We get together the next morning and as he’s loosening up he tells me a series of driver horror stories from the past 10 days. This one club has cost him about 30 strokes and, knowing him, at least a thousand dollars in his games with other players.  

He starts with the wedges and works his way up to the longer clubs – all’s well. He’s doing exactly what we had been working on and effortlessly hitting solid shots that carry long with a little draw at the end. I don’t see any reason he should have problems with any of his clubs.

Hybrid – beautiful. 3 wood – verging on spectacular. Driver – four swings and I think he hit balls in three different zip codes. Time out.  We adjust his setup, which for some reason, is substantially different from the other 13 clubs in his bag.

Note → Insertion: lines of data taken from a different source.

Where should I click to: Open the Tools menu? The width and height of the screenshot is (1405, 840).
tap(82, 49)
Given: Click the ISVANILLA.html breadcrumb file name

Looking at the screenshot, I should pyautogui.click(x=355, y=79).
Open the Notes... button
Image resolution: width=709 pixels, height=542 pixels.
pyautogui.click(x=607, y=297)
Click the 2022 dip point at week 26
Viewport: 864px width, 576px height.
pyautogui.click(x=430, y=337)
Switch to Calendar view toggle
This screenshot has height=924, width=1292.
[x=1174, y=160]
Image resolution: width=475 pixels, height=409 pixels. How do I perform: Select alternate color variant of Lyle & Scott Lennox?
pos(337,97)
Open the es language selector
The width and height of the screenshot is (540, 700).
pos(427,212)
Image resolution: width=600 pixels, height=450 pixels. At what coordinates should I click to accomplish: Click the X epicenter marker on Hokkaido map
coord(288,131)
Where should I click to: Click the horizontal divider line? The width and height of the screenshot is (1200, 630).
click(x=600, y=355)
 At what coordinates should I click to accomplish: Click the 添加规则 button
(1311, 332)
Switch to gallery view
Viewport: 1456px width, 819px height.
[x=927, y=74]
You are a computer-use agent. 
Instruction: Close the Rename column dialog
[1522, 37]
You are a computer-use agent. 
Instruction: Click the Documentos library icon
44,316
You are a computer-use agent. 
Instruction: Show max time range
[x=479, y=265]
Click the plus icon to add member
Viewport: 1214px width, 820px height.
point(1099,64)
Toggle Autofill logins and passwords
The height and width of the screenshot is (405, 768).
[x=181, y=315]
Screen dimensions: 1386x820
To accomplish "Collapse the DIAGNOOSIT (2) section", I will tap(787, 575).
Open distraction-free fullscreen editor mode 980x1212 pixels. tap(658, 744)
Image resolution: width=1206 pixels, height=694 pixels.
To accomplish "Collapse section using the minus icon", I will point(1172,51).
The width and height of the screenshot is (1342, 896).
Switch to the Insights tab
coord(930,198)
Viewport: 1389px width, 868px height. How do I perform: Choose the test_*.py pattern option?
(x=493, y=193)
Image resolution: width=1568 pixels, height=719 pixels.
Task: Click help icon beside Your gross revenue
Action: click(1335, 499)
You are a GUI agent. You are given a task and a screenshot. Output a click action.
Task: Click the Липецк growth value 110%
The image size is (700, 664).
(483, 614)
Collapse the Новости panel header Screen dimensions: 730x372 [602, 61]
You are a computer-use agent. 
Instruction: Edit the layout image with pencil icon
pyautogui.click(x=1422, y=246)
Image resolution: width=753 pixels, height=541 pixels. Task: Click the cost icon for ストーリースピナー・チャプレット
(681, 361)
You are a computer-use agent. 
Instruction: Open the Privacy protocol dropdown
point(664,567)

Twenty balls later I get him to stop working or manipulating the club throughout the swing and he looks like himself again, except his ball flight is starting to the right of his target line and then turning right.  Like it or not at least we have some consistency!

He hits a few more balls while I check him out and I’m getting stumped as to what in the world is going on – everything checks out good except for his ball flight. Then it hits me!  

He’s got one of those drivers where you can adjust all the angles and have something like ten thousand different combinations. And, he likes to tinker with it. I ask my guy when he last changed his angles and he tells me a couple of weeks ago. He looked like the cartoon character when the light bulb over his head turns on.

I love these new drivers that can be adjusted. Good swing or bad, anyone can adjust the club so they hit the type of shot they are looking for. The problem is people tend to fool around with their settings too much.

He had made an adjustment with his club and over the course of a few rounds it stopped working and he didn’t change it back. Instead, he started adjusting his swing to compensate for his now ill-fitted driver.

I see this sort of thing a lot. The swing feels pretty good but the ball isn’t going where we want. Rather than check your basic fundamentals like grip, alignment, setup, ball position, we tend to think our swing needs changing.

When your swing feels good and is producing a fairly consistent ball flight, even though the ball is not doing what you want, don’t blame your swing. Odds are the swing is fine. It’s your basic fundamentals that have become out of whack.  

If you can’t figure it out on your own, see your PGA Professional. He’ll get your fundamentals and your shots back on line!